RECORD LIST:
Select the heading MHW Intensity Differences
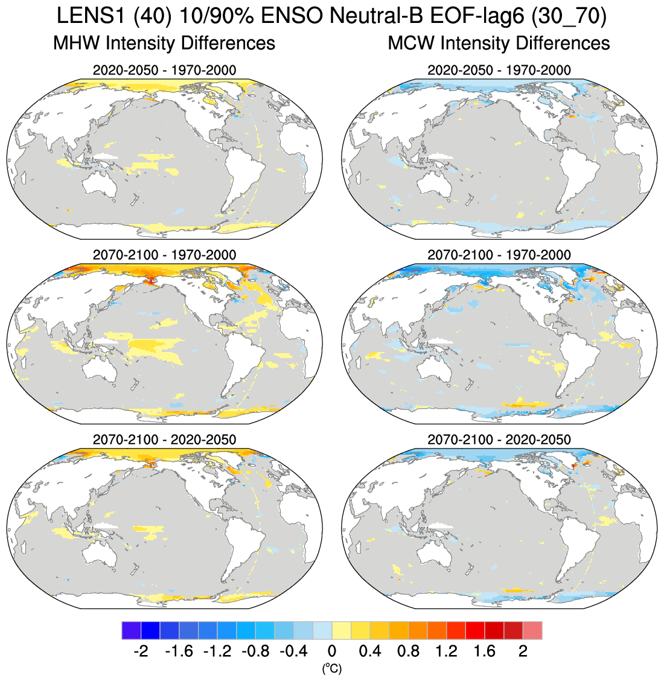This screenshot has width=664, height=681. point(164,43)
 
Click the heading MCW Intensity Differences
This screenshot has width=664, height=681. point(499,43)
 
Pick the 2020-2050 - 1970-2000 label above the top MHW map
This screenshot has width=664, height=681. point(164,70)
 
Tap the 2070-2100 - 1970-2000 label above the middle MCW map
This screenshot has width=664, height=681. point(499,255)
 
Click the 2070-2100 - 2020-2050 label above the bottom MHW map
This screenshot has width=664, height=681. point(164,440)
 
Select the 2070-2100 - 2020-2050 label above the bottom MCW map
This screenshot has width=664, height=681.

WHAT THE TASK REQUIRES: Reproduce the records beginning at the line that contains "Click the 2070-2100" and continuing through the end of the records, substituting "caption" for "label" and leaving everything else unchanged.

FINAL RESULT:
Click the 2070-2100 - 2020-2050 caption above the bottom MHW map
This screenshot has width=664, height=681. point(164,440)
 
Select the 2070-2100 - 2020-2050 caption above the bottom MCW map
This screenshot has width=664, height=681.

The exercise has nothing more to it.